Reacting to the recent Islamist terror attacks in France

Reacting to the recent Islamist terror attacks in France October 29, 2020

 

"The Table"
Qur’an 5:32 (Sūrat al-Mā’ida)

 

When the French middle school teacher Samuel Paty was murdered on 16 October 2020 in the Paris suburb of Conflans-Sainte-Honorine, beheaded in an act of Islamist terrorism by an eighteeen-year-old Russian-born Chechen refugee named Abdoullakh Abouyedovich Anzorov, several people asked me for my response.  After all, I’m an Islamicist.  And Abdoullakh Abouyedovich Anzorov’s brutal attack had been motivated, superficially at least, by a desire to avenge the honor of Islam: In a class on the freedom of religion, Samuel Paty had shown his students several cartoons from the satirical magazine Charlie Hebdo — itself the target of a notorious 7 January 2015 terrorist attack — that depicted the Prophet Muhammad in ways that might be perceived as disrespectful.

 

I responded rather flippantly, being extremely busy at the time and facing several imminent deadlines, that I disapproved of the murder.

 

Clearly, though, that wasn’t exactly what was being sought.

 

Today, a young Tunisian man who was evidently carrying a copy of the Qur’an fatally stabbed three people in Notre Dame Basilica, in the southeastern French city of Nice, while loudly crying Allahu akbar! (Arabic for “God is most great!”).

 

“France attack: Three killed in ‘Islamist terrorist’ stabbings”

 

It scarcely needs saying, once again, that I disapprove.  Of course I do.

 

But the real question, I suppose, is what I, a lifelong student of Islam with a distinctly sympathetic view of the faith, make of such events.

 

Well, quite obviously, I don’t see them as representative of the true nature or essence of Islam.  I see them, rather, as obscene aberrations.  They are not typical of Islamic history.  They don’t accord with the teachings or the spirit of the Qur’an:

 

We ordained for the children of Israel that the killing of a person for reasons other than legal retaliation or for stopping corruption in the land is as great a sin as murdering all of mankind.

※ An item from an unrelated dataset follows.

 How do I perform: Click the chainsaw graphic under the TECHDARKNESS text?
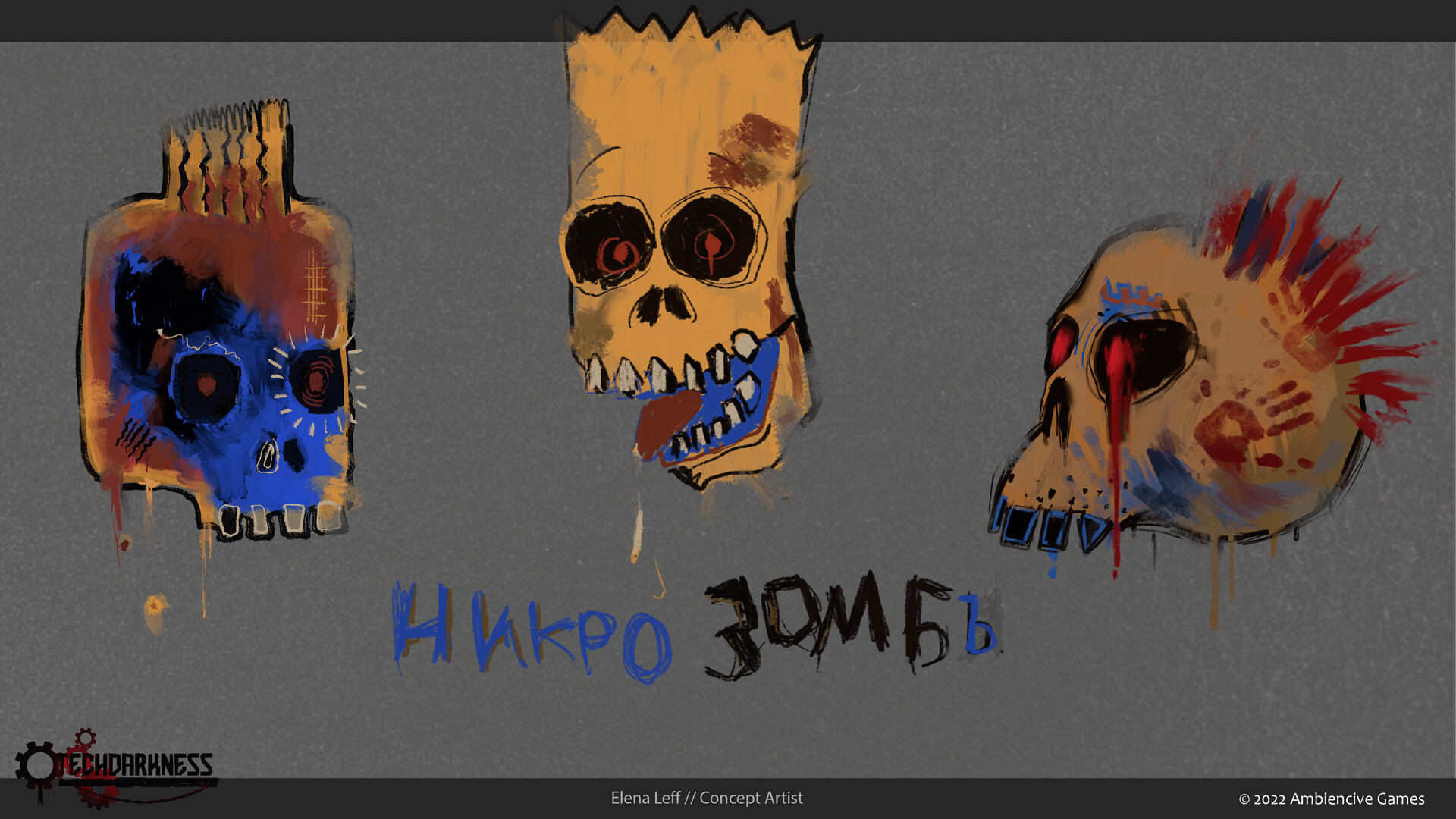(152, 782)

However, to save a life is as great a virtue as to save all of mankind.  (Qur’an 5:32, my translation)

 

I’m confident that the Prophet Muhammad would have condemned such savage attacks.  “”God is kind,” he is reported to have said, “and He likes kindness in all things” (Sahih al-Bukhari, 6601).

 

On the other hand, I resist the efforts of some would-be apologists for Islam to claim that actions such as those of Abdoullakh Abouyedovich Anzorov in Conflans-Sainte-Honorine and, now, of Brahim Aioussaoi in Nice have absolutely nothing to do with Islam.  Plainly they do — though coupled, I’m convinced, with some combination or other of psychological malformation, warped indoctrination, and seriously fake news.

 

But the simple fact is that the vast, overwhelming majority of the world’s Muslims don’t do such things.  I addressed this topic, more or less, in a column that the late Bill Hamblin and I published in the Deseret News back on 31 March 2015:  “Why are there so few Muslim terrorists?”

 

***

 

Incidentally, several years ago a friend who was in an extraordinarily, almost uniquely, good position to have an opinion about such things — though he was no longer in a position to decide them — posed an interesting question to me:  “When,” he asked, “will the Deseret News stop publishing a print edition?”  I indicated that I hadn’t a clue, so he suggested this interesting answer:  “On the next day after the Tribune stops publishing its print edition.”

 

Well . . .

 

26 October 2020:  “Salt Lake Tribune will move to a weekly print edition in 2021”

27 October 2020:  Deseret News to discontinue daily print edition after 170 years”

 

I have absolutely no idea what effect, if any, this dramatic change will have on my own little column for the Deseret News.  It may mean the end, which, if that turns out to be the case, I will regret very much.  We shall see.